Lee Johnson, The Paintings of Eugène Delacroix. A Critical Catalogue. 1816-1831, vol. 1 (Oxford: Oxford University Press, 1981), 149.
Alan Spitzer comments on patriotic interpretations of Liberty Leading the People :
“Delacroix’s apotheosis of the Revolution of 1830…was, in a way, the apotheosis of his generation. That is the way it is seen by René Huyghe: ‘From time to time a work of art contrives to bring together and express all the ideas that mean most to the spirit of a particular time and give it its meaning. This is certainly the case with Delacroix’s Liberty Leading the People, in which the clamor of a generation on the march becomes a joyous and unanimous hymn.’…
When, however the search for unanimity is focused on the lists of killed and wounded on the revolutionary side of the barricade, it does not reveal an ‘entire people,’ but the worker-artisans who comprised, mutatis mutandis, the Paris insurrectionary crowds from 1789 to 1871. It is difficult to find that figure in the top hat, or the student from the Ecole polytechnique, or even the pistol-packing gamin, forerunner of [Victor] Hugo’s Gavroche, on the lists of those who actually did the fighting. Even so, the painting was soon perceived as a disproportionate celebration of the unwashed masses by those who would reap the political fruits of the ‘three glorious days’ of July….
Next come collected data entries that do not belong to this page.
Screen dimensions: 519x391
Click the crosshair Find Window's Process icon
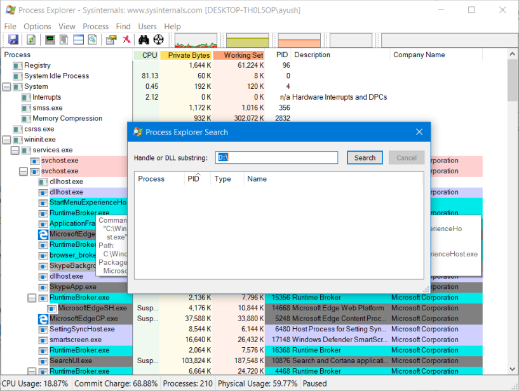158,40
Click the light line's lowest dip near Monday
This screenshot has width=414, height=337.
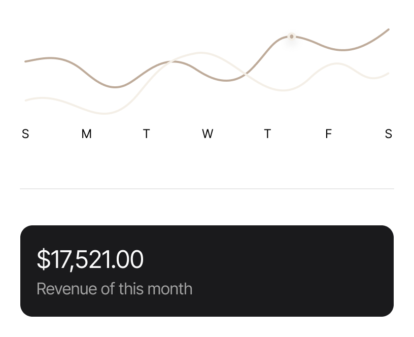[104, 114]
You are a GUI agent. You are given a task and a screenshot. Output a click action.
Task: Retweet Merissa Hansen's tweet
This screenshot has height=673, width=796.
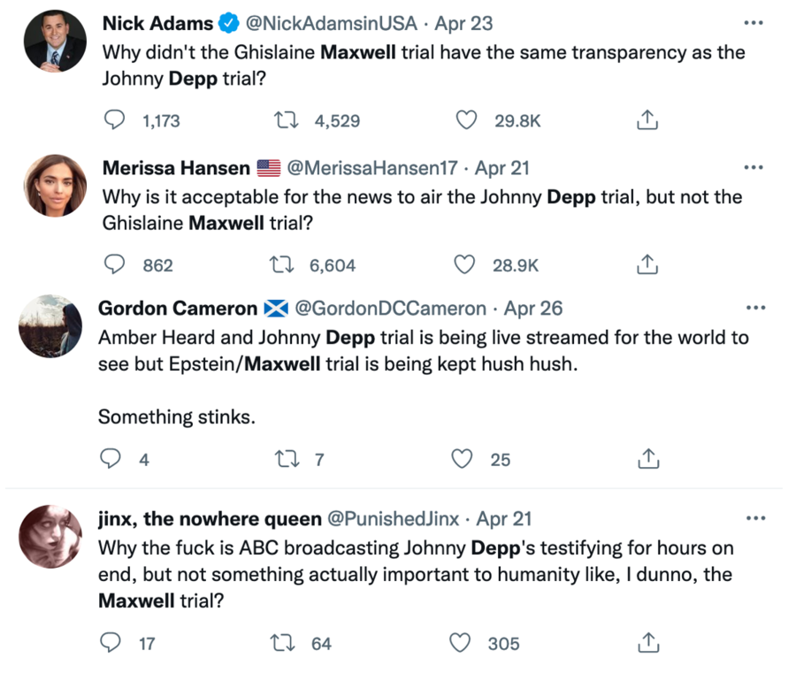coord(281,264)
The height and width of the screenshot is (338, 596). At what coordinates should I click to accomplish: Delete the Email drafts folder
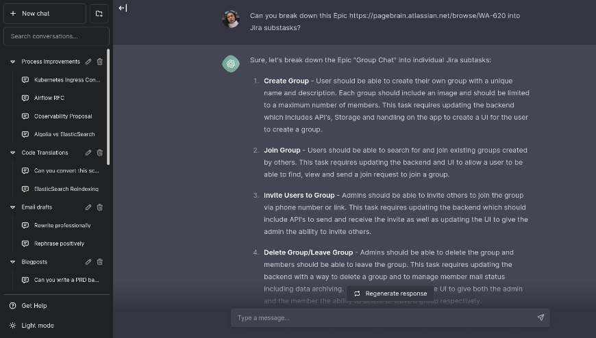pyautogui.click(x=100, y=207)
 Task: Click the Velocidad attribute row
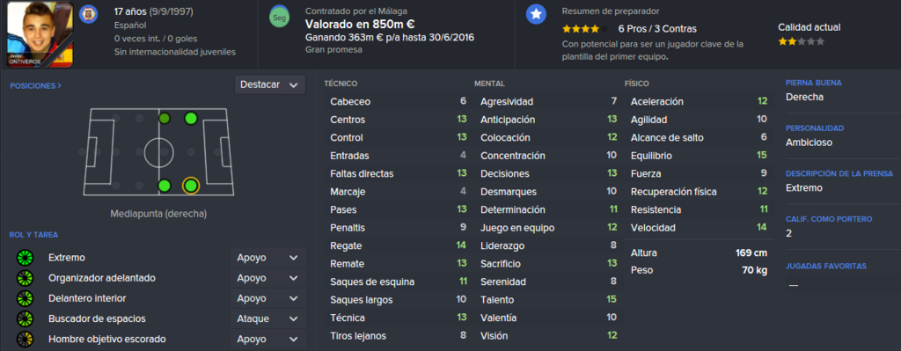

The ambiguity of Liberty Leading the People, dated 28 July when the issue of the battle was still in doubt, might also be read as representing the political indeterminacy of the event. Delacroix portrays the last moment before the solidarity of his generation fractured along political lines. Those who contrived the invention of King Louis-Philippe…would find the fulfillment of their ambitions and their spiritual home in the July Monarchy…They confronted across a new barricade their coevals…and the republicans pur et dur [hard core], determined, as [Godefroy] Cavignac put it, that things would be different later on.”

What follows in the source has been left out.